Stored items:
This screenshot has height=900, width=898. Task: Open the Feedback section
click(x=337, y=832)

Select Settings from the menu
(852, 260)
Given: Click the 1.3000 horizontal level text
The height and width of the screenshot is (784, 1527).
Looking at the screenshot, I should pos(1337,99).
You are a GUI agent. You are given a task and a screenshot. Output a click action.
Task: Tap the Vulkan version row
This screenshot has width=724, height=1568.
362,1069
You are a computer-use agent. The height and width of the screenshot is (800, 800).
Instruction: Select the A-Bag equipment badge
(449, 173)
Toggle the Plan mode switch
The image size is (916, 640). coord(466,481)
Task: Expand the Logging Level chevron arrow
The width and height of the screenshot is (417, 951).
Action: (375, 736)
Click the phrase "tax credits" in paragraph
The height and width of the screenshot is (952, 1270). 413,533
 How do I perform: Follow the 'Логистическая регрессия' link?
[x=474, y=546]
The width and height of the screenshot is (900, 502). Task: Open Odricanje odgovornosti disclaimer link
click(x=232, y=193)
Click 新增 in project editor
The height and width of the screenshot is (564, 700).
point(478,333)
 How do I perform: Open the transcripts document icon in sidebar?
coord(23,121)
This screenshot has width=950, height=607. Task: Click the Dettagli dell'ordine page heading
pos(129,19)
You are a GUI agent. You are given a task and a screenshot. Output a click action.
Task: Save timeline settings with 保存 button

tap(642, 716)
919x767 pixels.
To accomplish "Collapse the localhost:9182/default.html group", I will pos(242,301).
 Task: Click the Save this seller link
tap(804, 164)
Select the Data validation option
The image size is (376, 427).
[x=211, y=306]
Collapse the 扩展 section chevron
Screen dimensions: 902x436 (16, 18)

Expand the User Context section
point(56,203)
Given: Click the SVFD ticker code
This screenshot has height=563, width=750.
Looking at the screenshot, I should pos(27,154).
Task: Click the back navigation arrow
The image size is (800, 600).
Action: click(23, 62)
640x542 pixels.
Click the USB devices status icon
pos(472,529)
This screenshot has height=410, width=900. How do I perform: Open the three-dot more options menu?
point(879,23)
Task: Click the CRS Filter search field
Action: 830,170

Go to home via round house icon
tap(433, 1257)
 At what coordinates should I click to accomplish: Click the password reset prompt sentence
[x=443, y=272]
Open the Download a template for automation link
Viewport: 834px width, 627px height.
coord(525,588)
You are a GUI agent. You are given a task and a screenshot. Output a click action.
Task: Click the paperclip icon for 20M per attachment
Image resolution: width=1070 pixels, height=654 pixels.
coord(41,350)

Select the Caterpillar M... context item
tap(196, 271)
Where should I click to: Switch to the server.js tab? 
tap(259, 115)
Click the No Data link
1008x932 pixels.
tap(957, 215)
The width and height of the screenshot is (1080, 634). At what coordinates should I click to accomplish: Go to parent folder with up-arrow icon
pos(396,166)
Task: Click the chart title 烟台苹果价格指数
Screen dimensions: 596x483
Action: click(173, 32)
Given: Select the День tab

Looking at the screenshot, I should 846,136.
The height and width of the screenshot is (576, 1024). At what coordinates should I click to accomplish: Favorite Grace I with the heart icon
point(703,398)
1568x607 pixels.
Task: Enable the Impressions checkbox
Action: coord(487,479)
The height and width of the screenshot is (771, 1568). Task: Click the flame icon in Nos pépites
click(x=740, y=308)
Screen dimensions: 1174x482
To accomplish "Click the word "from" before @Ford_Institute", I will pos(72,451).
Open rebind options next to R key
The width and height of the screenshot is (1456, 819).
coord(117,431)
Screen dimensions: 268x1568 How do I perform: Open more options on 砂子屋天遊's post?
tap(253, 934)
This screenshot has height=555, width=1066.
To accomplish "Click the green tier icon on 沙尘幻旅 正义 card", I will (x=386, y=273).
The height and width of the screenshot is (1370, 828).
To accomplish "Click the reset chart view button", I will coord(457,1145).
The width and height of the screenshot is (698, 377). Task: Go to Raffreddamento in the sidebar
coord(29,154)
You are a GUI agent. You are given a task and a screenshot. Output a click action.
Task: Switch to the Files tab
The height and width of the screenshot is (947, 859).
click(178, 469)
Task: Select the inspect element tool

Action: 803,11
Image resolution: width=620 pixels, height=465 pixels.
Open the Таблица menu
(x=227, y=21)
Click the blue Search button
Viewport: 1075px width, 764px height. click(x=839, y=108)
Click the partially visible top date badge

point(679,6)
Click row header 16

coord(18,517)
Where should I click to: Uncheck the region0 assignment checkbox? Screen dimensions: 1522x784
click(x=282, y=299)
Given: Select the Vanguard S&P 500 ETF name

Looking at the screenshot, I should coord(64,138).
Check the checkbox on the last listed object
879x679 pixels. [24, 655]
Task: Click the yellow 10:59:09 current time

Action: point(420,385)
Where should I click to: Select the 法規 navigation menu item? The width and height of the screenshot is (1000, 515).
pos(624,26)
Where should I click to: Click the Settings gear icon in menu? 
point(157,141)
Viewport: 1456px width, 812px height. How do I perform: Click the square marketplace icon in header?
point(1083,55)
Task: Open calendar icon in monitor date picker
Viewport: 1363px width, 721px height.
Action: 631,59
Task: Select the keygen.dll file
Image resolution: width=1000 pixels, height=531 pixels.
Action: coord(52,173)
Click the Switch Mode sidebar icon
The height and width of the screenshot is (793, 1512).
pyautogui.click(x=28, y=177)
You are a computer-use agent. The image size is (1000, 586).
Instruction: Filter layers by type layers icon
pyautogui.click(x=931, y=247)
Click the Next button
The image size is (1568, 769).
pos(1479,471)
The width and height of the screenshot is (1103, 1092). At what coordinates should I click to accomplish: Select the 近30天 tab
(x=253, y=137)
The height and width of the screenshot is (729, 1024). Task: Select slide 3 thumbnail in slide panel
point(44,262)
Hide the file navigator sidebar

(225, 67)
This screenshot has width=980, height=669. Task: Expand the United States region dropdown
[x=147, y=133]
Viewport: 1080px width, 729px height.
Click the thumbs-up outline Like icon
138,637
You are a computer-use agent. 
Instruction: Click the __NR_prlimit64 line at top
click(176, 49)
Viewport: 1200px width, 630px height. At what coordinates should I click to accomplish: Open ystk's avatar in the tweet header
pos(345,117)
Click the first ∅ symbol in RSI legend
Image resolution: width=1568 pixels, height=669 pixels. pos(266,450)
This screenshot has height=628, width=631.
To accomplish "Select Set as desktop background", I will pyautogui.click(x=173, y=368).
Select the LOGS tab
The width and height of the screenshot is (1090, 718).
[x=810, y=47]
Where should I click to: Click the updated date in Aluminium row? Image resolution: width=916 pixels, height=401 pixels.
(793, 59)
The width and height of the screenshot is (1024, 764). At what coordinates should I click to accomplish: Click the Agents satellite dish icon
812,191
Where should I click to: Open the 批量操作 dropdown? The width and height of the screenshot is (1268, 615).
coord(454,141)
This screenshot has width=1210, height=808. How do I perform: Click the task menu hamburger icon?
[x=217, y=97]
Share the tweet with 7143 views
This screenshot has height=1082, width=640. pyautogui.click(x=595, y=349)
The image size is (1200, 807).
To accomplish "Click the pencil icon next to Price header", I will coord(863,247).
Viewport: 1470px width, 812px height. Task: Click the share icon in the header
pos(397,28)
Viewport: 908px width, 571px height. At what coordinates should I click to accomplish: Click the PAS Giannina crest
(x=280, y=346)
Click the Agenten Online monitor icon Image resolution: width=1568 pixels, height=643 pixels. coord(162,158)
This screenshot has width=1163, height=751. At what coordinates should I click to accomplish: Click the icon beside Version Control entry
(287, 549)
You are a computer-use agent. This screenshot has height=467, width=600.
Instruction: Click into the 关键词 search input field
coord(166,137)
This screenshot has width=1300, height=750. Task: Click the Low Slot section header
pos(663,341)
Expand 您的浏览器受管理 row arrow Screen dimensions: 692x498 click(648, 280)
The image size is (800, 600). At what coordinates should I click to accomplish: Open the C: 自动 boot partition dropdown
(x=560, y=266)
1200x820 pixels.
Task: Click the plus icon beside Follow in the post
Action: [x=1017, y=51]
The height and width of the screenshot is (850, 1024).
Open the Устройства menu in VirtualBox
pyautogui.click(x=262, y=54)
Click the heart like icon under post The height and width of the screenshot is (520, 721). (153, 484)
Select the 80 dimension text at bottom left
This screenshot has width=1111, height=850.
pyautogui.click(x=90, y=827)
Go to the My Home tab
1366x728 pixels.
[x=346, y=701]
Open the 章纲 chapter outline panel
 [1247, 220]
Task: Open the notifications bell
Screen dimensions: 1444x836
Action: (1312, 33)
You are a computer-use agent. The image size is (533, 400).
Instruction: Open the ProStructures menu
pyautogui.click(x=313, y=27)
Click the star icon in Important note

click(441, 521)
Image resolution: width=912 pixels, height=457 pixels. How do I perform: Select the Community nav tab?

-- TASK TO CARRY OUT --
Print again the lines of the entries above that fall between the line holding "The height and width of the screenshot is (784, 1527)." and the line holding "You are a computer-use agent. The height", inclusive, exactly as they stand.

-- EXERCISE RESPONSE --
The height and width of the screenshot is (784, 1527).
Looking at the screenshot, I should pos(1337,99).
You are a GUI agent. You are given a task and a screenshot. Output a click action.
Task: Tap the Vulkan version row
This screenshot has width=724, height=1568.
362,1069
You are a computer-use agent. The height and width of the screenshot is (800, 800).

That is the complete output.